_EXERCISE DETAILS_. Transcribe exactly the lines from the one holding "Instruction: Capture a Bill of Lading photo" through the closing line of the entries below. Pictures stay out of the copy.

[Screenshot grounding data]
· · · ·

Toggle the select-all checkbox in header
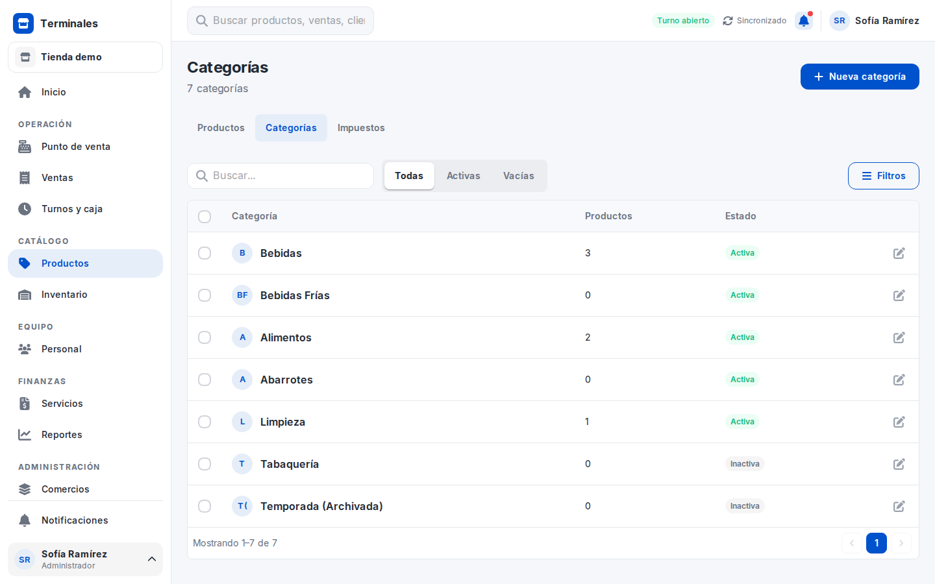The height and width of the screenshot is (584, 935). pos(205,216)
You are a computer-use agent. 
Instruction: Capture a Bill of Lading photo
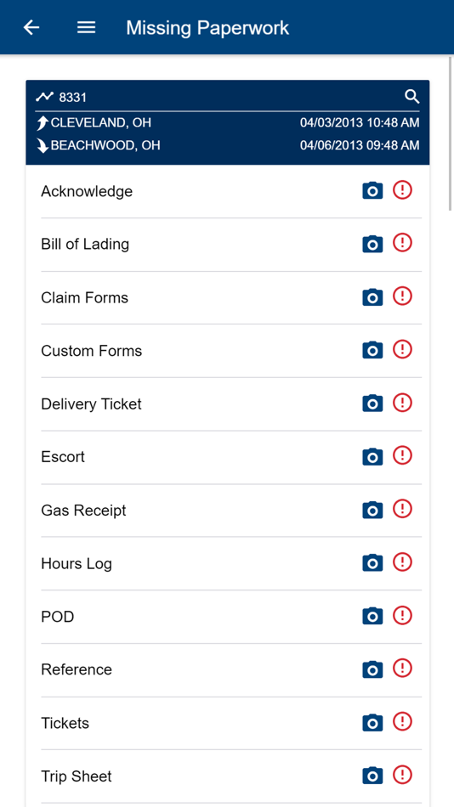point(372,244)
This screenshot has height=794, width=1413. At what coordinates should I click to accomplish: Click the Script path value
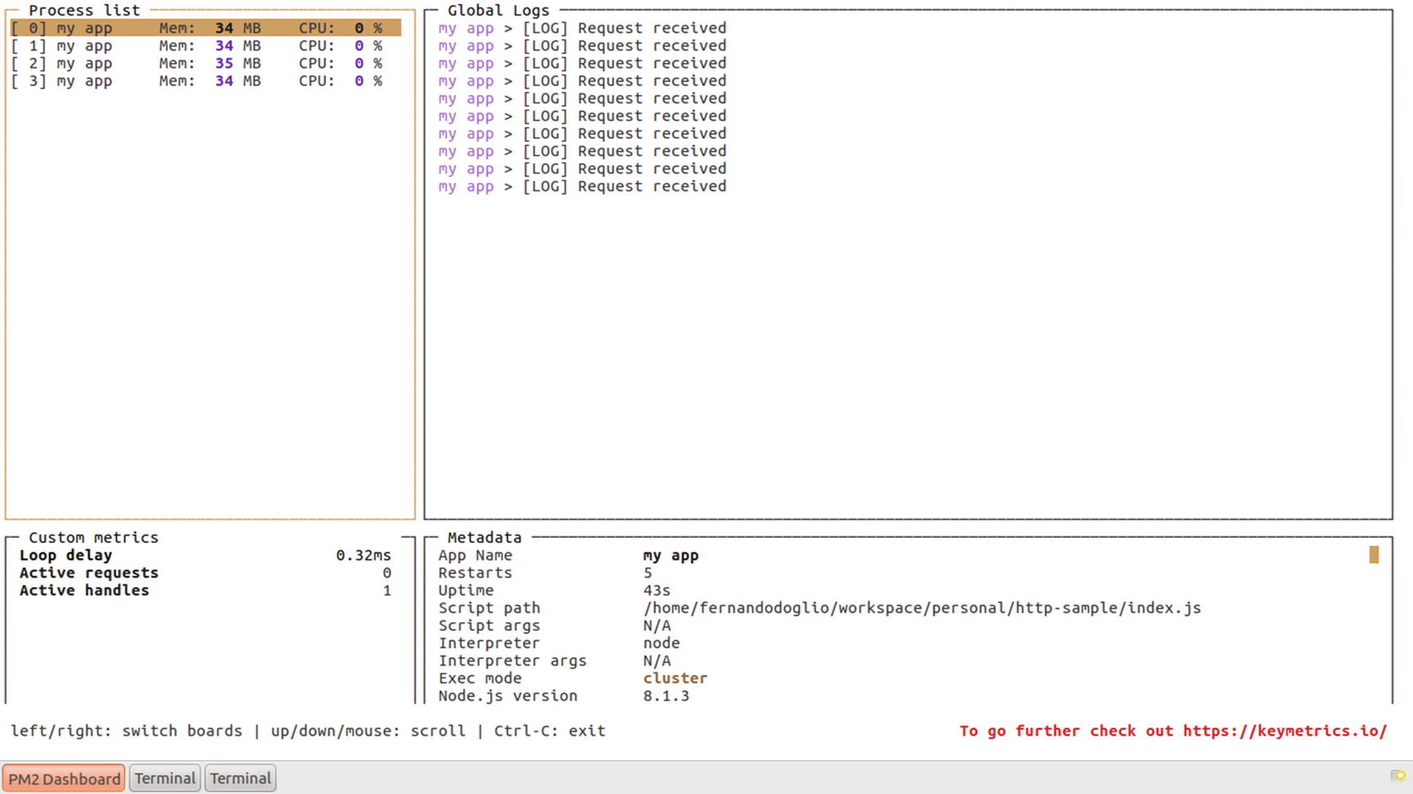[922, 608]
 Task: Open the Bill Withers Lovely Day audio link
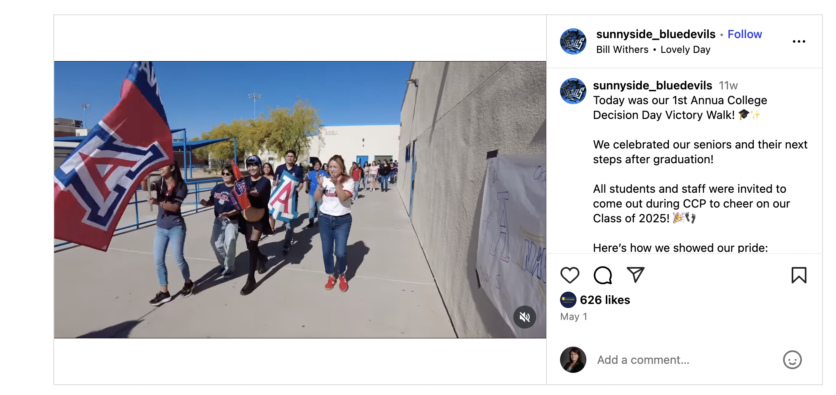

· · · ·

_THE ANSWER_.
Instruction: Capture a Bill of Lading photo
point(372,244)
This screenshot has height=794, width=1413. At what coordinates should I click to accomplish: Click the Script path value
[922, 608]
 Task: Open the Bill Withers Lovely Day audio link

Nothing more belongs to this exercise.